**Stored data**

____

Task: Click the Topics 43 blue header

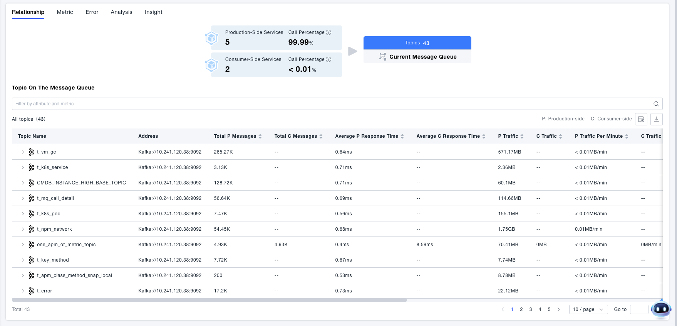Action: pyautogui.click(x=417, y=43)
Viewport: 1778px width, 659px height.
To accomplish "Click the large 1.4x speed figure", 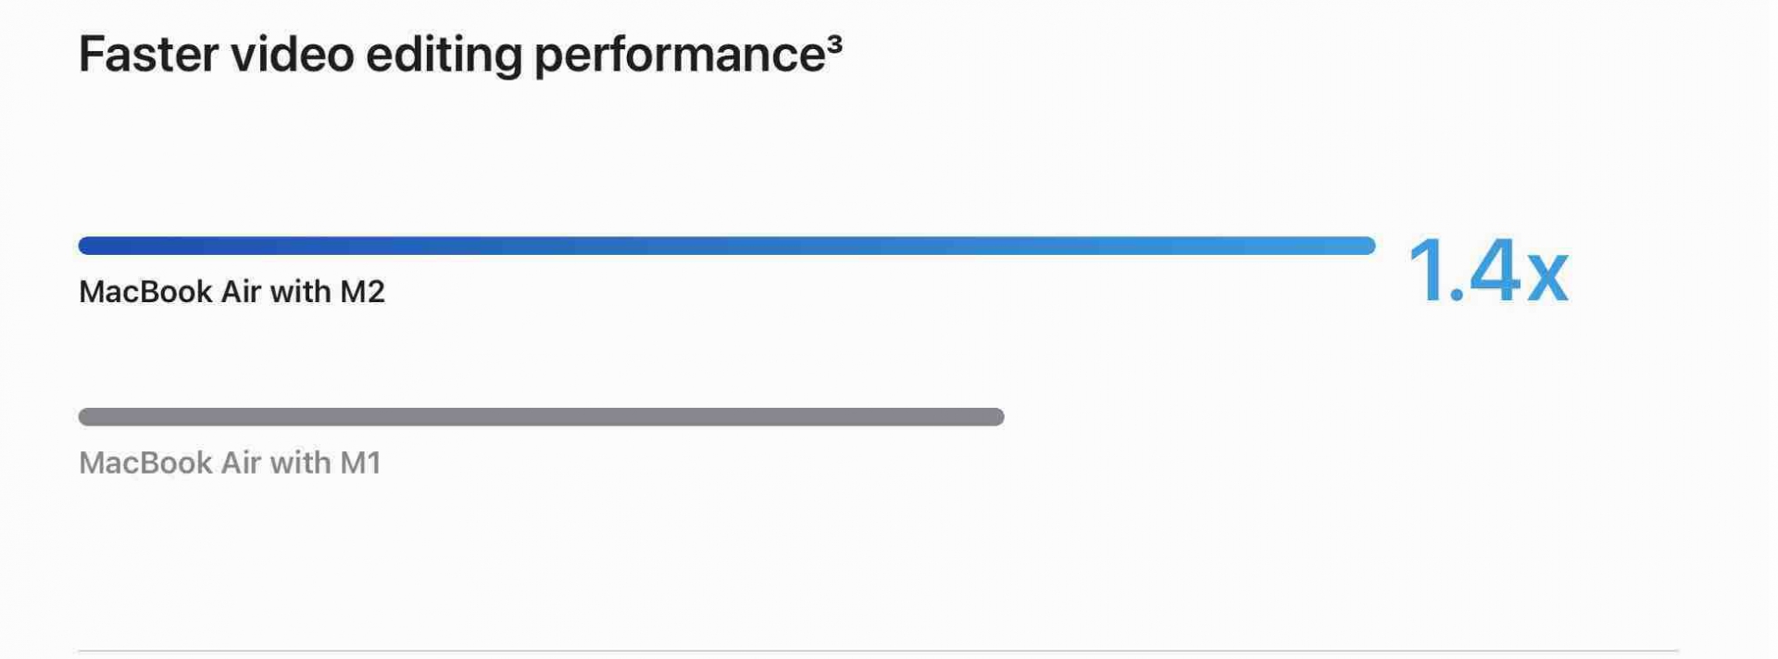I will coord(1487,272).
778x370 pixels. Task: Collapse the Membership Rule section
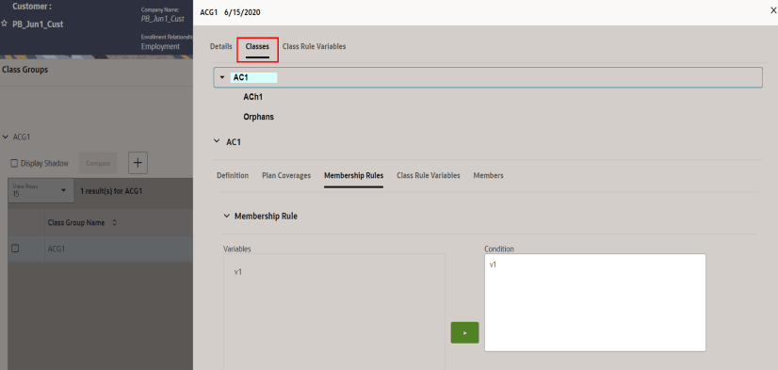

____

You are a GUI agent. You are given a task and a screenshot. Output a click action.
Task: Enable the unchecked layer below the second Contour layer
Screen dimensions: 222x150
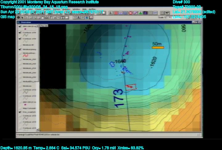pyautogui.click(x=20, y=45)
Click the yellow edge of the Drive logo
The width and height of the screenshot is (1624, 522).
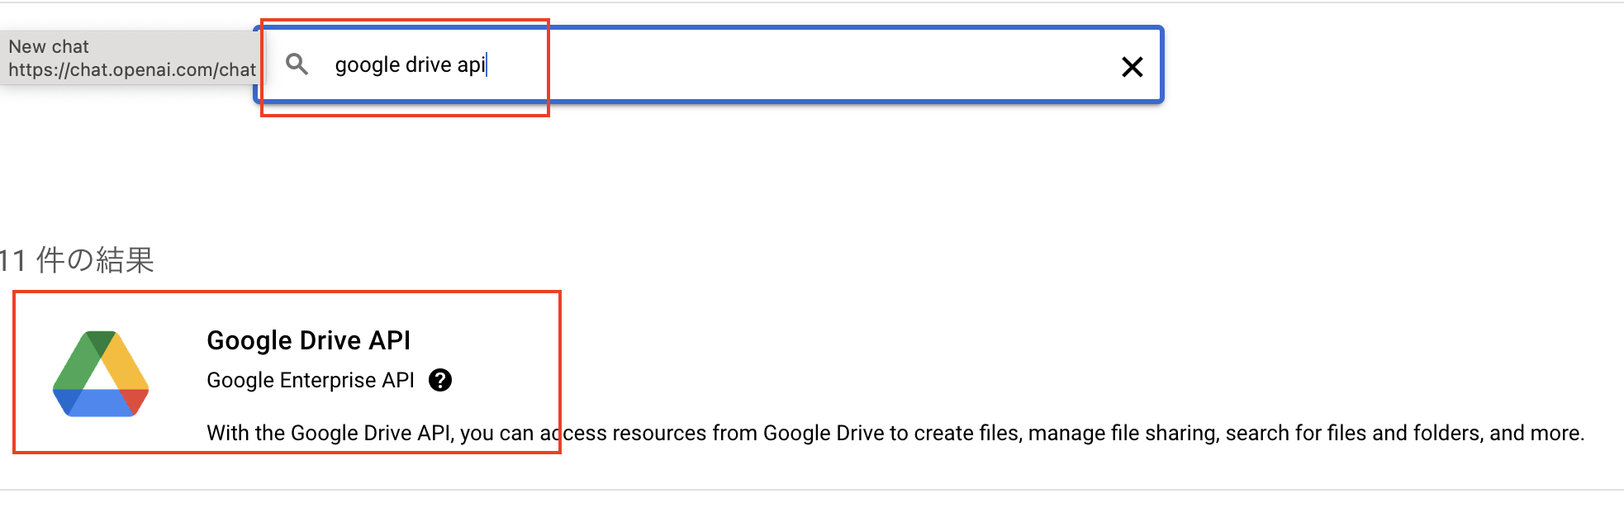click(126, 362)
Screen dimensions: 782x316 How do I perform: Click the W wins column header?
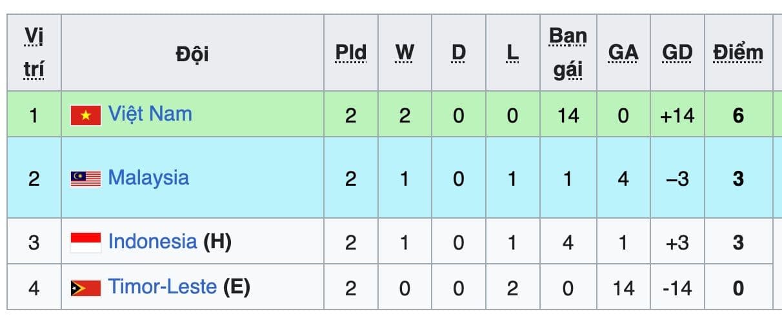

____

**TASK ITEM**
Would you output the lines above from the line holding "Task: Enable the" up to and including the line holding "Screen dimensions: 782x316", exactly and only those, with no pictures?

**COMPLETED EXERCISE**
Task: Enable the unchecked layer below the second Contour layer
Screen dimensions: 222x150
pyautogui.click(x=20, y=45)
Click the yellow edge of the Drive logo
The width and height of the screenshot is (1624, 522).
click(126, 362)
Screen dimensions: 782x316 How do I perform: Click the W wins column header?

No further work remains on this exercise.